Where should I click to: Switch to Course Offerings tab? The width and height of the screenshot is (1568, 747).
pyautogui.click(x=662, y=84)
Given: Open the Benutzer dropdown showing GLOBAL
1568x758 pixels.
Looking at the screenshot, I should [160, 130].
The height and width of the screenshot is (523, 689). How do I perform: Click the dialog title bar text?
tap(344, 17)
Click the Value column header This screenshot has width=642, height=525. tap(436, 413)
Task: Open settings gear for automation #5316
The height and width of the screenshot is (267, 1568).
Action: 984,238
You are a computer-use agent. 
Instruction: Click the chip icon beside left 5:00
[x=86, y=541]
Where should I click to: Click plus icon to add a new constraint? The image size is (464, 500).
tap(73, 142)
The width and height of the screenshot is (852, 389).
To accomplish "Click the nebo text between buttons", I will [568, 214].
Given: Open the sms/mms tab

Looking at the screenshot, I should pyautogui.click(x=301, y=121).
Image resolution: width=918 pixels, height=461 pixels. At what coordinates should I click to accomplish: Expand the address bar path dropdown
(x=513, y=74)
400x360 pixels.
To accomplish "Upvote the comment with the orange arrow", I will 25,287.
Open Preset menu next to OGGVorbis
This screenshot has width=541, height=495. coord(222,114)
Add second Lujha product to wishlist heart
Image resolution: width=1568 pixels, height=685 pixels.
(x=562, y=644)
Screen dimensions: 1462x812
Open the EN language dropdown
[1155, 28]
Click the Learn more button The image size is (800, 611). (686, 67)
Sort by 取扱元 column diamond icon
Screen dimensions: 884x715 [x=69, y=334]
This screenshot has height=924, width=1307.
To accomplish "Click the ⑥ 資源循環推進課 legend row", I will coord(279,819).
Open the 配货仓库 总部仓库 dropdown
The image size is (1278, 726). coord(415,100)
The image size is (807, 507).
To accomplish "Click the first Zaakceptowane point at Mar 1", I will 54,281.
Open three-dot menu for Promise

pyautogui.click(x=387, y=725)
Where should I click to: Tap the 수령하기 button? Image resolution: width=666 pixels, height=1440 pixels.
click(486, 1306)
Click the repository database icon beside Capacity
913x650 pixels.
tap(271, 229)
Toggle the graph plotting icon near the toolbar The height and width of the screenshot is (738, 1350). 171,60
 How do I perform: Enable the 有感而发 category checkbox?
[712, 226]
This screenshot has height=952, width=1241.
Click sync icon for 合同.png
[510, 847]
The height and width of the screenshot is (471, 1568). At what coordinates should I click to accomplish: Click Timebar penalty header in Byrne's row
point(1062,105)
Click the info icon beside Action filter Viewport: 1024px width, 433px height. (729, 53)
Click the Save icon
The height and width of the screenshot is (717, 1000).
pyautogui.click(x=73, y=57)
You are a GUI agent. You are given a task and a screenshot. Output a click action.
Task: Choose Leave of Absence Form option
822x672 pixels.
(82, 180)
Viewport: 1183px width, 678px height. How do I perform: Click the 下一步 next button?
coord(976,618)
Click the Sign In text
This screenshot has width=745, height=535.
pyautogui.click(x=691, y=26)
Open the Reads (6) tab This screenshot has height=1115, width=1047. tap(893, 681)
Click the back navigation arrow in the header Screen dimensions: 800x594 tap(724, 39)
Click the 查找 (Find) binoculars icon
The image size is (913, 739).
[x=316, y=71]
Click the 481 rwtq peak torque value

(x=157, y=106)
═══
### How to complete this task
Print exactly the line containing "822x672 pixels." and every line after it through the end of the records above, and nothing else.

### Answer to the problem
822x672 pixels.
(82, 180)
Viewport: 1183px width, 678px height. How do I perform: Click the 下一步 next button?
coord(976,618)
Click the Sign In text
This screenshot has width=745, height=535.
pyautogui.click(x=691, y=26)
Open the Reads (6) tab This screenshot has height=1115, width=1047. tap(893, 681)
Click the back navigation arrow in the header Screen dimensions: 800x594 tap(724, 39)
Click the 查找 (Find) binoculars icon
The image size is (913, 739).
[x=316, y=71]
Click the 481 rwtq peak torque value

(x=157, y=106)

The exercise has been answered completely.